Alimentazione corretta: impariamo dalle etichette [VIDEO]

Il professor Giorgio Calabrese

Imparare a leggere le etichette alimentari per una corretta e sana alimentazione: è stato questo il tema del primo Caffè Scienza della stagione. Il professor Giorgio Calabrese, medico nutrizionista, docente all’Università del Piemonte Orientale, presidente del Comitato nazionale sicurezza alimentare presso il Ministero della Salute. noto anche per i suoi interventi in telegiornali e trasmissioni televisive, ha spiegato come l’alimentazione sia fondamentale per la salute. “Un tempo i medici si occupavano delle cure. Ora invece l’attenzione si è spostata sulla prevenzione: è importante soprattutto non ammalarsi – ha spiegato Calabrese – e per i medici è diventato fondamentale anche saper comunicare”.

Un dietologo deve vedere dentro ogni alimento e capire cosa c’è di buono, di cattivo e di esclusivamente commerciale. Non basta , ad esempio, conoscere la quantità di proteine, ma bisogna sapere se sono di origine animale o vegetale, e se i grassi sono saturi o insaturi.

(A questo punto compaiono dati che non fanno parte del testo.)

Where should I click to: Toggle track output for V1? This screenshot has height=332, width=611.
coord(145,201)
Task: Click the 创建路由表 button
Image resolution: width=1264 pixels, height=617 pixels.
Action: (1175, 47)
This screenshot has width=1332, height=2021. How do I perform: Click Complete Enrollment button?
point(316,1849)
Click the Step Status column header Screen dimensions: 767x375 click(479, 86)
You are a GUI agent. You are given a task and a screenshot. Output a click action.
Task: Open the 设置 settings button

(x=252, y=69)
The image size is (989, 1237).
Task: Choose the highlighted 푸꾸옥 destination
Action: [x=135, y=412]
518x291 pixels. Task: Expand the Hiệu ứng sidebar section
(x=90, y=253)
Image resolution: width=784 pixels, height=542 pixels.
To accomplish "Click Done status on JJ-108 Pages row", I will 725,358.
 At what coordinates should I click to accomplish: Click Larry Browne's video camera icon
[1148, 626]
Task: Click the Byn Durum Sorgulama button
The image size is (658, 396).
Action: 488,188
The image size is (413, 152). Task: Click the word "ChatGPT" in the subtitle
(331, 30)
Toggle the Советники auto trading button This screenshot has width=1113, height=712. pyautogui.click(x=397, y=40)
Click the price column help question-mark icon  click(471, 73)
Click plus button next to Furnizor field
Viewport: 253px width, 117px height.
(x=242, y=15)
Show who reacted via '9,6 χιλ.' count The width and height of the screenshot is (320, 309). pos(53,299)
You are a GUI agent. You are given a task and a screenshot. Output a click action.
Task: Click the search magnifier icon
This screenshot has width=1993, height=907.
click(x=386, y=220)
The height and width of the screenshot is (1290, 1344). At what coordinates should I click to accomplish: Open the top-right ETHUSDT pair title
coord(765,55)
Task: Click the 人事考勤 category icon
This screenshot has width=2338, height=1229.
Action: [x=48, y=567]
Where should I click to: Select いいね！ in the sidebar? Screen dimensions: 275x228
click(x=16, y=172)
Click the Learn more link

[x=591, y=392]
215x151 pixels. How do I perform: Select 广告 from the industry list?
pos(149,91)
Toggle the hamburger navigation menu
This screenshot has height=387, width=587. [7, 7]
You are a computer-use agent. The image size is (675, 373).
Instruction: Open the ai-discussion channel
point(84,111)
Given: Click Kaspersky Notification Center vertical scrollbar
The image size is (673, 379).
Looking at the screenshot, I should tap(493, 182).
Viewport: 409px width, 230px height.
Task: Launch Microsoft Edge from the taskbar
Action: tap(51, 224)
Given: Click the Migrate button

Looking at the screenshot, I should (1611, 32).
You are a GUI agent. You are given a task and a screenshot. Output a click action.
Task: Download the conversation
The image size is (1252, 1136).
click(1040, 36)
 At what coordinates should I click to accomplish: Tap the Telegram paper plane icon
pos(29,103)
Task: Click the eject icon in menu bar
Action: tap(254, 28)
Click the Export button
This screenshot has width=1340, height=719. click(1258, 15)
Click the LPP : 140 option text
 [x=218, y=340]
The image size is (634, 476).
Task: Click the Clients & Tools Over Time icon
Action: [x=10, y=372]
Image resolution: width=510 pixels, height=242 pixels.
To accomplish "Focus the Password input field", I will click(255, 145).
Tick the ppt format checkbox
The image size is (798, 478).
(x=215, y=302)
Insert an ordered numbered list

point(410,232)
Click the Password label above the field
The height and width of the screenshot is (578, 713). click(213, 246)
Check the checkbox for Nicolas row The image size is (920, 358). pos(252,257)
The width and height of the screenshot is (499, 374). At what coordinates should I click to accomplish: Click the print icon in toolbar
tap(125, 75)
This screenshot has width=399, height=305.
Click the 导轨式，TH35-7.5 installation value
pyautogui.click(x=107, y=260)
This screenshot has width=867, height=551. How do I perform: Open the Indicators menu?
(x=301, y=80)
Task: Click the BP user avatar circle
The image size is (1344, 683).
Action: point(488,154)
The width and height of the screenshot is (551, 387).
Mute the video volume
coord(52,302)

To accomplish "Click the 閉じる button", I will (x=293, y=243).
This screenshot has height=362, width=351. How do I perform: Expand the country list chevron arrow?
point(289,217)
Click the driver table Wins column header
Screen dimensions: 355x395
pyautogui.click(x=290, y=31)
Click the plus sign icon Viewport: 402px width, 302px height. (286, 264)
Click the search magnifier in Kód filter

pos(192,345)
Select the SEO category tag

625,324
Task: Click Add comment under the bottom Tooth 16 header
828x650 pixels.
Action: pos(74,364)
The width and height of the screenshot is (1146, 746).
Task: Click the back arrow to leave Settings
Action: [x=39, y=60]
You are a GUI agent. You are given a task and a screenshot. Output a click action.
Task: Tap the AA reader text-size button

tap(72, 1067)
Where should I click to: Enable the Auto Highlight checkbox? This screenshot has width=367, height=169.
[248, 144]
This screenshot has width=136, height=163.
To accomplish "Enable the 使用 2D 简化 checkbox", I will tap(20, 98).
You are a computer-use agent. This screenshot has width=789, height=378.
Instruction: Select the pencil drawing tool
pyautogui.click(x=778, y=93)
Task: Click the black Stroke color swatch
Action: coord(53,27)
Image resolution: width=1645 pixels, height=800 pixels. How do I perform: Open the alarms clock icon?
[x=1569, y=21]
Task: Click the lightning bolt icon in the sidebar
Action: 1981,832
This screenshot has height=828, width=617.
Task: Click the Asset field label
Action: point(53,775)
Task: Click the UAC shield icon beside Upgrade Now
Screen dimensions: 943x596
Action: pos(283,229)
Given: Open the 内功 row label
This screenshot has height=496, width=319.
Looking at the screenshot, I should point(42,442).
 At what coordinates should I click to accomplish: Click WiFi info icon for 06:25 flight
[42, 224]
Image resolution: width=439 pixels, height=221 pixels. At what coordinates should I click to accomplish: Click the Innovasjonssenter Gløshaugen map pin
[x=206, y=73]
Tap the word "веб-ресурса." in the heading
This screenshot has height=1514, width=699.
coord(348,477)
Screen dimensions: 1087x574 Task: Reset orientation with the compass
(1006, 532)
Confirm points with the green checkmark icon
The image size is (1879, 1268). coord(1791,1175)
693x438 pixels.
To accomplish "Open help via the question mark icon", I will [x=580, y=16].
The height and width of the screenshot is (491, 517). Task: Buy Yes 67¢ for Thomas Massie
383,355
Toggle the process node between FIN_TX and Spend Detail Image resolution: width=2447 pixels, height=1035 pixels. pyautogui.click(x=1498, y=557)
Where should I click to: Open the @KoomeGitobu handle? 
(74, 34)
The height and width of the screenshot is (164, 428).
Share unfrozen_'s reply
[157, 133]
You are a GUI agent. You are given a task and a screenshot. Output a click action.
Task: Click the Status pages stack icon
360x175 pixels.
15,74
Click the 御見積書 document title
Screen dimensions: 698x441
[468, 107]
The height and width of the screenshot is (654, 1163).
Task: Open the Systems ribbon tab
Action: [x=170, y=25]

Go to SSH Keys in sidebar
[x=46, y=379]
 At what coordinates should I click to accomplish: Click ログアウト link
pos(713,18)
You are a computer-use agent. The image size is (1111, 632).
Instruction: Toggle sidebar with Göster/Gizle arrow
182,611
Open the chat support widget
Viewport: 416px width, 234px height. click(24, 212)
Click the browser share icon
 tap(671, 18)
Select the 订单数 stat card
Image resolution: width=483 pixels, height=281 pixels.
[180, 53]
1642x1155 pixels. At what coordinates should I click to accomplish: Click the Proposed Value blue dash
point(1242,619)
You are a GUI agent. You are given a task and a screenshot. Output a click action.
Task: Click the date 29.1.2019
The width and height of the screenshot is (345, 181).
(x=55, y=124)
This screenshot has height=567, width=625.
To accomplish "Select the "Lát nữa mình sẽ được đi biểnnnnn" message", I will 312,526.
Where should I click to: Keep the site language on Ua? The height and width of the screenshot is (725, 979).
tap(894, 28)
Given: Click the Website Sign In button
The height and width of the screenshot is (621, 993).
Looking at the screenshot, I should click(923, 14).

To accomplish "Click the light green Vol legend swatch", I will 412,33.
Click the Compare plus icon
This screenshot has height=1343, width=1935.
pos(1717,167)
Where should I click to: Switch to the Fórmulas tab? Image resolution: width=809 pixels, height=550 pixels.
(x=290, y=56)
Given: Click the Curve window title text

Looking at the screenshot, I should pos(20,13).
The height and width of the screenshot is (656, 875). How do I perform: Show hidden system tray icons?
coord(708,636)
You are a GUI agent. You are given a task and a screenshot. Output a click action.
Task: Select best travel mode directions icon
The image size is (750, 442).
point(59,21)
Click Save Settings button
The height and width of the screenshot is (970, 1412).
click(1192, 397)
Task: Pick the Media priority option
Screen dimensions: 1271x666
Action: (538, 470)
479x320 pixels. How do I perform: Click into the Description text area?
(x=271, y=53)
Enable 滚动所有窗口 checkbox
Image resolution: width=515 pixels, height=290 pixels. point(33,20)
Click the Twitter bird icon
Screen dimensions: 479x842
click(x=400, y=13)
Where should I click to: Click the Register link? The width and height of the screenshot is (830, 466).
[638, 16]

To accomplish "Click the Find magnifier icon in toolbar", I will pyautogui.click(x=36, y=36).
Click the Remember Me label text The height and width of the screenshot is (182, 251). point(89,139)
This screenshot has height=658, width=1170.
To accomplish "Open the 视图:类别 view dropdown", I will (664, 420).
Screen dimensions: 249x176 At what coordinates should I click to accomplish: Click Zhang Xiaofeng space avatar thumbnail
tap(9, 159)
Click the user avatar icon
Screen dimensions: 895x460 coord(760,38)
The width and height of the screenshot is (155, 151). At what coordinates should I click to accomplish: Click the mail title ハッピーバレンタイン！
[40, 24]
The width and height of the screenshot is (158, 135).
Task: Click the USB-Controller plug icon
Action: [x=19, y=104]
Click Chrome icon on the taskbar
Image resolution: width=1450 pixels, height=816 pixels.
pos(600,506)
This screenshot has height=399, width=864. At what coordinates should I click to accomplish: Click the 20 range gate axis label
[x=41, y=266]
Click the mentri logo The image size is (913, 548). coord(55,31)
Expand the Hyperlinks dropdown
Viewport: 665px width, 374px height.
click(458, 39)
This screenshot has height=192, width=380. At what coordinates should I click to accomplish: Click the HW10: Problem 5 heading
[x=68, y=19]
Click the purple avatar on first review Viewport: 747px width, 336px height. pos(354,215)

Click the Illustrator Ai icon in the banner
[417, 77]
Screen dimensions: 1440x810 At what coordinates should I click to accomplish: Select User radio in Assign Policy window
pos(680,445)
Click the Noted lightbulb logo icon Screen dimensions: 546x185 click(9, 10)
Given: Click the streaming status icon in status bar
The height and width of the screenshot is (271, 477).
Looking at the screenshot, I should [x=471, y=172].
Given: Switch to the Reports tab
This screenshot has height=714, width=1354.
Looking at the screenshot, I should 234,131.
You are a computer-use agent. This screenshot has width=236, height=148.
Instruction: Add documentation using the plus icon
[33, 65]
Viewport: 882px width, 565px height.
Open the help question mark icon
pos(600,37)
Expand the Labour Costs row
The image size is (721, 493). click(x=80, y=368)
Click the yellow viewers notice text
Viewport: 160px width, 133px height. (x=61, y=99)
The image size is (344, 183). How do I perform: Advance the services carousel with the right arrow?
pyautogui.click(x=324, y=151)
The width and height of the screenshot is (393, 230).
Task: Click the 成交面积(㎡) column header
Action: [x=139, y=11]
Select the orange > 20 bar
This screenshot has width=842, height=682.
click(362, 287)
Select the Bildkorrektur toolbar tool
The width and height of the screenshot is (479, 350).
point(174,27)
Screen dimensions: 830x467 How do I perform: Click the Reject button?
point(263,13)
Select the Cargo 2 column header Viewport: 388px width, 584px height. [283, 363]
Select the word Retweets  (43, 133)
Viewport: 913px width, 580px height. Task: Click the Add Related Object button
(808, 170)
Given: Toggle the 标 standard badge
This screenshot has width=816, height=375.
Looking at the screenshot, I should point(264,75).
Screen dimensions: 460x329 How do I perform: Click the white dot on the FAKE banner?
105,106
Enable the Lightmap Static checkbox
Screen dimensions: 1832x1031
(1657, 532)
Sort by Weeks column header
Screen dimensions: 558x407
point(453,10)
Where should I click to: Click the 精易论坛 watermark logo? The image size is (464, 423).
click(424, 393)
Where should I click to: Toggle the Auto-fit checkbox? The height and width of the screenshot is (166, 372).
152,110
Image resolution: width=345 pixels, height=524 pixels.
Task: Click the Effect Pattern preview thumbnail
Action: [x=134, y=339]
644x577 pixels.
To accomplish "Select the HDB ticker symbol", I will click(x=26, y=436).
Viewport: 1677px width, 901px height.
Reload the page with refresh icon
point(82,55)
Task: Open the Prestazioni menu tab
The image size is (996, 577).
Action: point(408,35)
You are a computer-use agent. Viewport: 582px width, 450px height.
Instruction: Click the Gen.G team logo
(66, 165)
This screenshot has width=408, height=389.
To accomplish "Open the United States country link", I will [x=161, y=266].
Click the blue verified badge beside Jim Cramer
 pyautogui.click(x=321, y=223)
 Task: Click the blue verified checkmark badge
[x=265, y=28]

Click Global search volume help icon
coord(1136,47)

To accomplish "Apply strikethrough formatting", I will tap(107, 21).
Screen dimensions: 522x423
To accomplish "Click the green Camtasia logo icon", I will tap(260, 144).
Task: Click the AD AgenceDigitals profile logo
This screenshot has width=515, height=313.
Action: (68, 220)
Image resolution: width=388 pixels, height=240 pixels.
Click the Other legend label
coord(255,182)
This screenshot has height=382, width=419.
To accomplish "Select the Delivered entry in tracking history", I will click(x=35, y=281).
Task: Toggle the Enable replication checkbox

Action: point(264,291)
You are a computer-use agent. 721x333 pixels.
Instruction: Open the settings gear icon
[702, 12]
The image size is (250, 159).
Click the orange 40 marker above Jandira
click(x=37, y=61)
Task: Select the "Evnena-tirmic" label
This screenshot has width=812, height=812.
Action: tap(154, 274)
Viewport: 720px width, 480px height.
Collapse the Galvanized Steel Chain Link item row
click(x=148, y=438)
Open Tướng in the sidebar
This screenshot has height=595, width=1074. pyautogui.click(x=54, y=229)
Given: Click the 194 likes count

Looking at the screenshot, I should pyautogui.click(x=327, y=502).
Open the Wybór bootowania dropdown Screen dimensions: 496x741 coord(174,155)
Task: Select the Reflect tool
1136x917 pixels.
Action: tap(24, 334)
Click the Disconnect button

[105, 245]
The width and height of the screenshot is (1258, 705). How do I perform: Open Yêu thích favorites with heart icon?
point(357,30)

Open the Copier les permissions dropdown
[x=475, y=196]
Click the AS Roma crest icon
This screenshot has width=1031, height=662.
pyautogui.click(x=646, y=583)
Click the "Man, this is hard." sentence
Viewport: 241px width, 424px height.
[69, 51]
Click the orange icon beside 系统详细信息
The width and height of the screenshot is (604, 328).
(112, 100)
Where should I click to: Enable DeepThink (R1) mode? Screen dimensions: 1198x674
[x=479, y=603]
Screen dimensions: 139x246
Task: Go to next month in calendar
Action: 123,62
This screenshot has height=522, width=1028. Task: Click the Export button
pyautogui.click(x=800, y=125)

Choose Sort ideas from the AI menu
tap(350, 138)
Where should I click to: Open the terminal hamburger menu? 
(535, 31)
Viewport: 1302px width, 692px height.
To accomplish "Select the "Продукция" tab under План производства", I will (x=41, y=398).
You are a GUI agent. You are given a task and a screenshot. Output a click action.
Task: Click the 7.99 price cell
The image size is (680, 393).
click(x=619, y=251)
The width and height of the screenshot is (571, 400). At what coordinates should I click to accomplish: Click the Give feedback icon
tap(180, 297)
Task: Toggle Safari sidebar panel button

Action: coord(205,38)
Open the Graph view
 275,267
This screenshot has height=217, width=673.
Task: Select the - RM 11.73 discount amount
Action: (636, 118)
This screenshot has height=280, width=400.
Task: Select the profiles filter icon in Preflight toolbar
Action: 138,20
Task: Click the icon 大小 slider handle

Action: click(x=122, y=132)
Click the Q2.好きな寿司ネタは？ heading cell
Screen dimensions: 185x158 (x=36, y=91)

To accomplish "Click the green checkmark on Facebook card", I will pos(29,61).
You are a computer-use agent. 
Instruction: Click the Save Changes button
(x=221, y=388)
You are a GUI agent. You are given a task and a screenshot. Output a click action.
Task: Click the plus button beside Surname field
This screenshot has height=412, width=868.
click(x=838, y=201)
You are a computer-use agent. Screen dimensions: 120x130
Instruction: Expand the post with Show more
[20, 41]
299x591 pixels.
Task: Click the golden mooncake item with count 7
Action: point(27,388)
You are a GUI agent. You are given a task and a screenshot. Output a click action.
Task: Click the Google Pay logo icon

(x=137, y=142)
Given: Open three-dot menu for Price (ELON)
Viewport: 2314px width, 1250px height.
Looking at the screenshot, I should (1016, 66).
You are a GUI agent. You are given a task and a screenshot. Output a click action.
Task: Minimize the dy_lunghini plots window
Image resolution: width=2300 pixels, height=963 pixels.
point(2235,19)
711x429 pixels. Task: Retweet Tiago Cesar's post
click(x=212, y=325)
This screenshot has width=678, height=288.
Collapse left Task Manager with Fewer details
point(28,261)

Le indicazioni nutrizionali e di salute possono essere proposte sulle etichette degli alimenti o con la pubblicità solo se sono veritiere e basate su dati scientifici e se non attribuiscono all’alimento proprietà che prevengono, curano o guariscono malattie

L’obbligo della dichiarazione nutrizionale è previsto per tutti i prodotti alimentari preconfezionati, salvo gli integratori alimentari, le acque minerali naturali e gli alimenti destinati ad una alimentazione particolare, soggetti alle proprie regole in materia di etichettatura.

Il professor Calabrese ha spiegato come si sia passati dal concetto del “più” (più vitamine, più proteine, etc) a quello del “meno” (meno grassi, meno zuccheri, senza glutine): “l’etichetta non è più educativa ma stimolativa”.

Nel dibattito con il numeroso pubblico si è discusso in modo particolare di diete. Calabrese ha spiegato che esiste una dieta per ogni persona, che varia a seconda del lavoro che si svolge, della reazione allo stress, della produzione di insulina e di altri fattori. Ciò che spesso viene proposto come dieta in realtà è da intendere come indicazioni alimentari, che restano generiche e non personalizzate.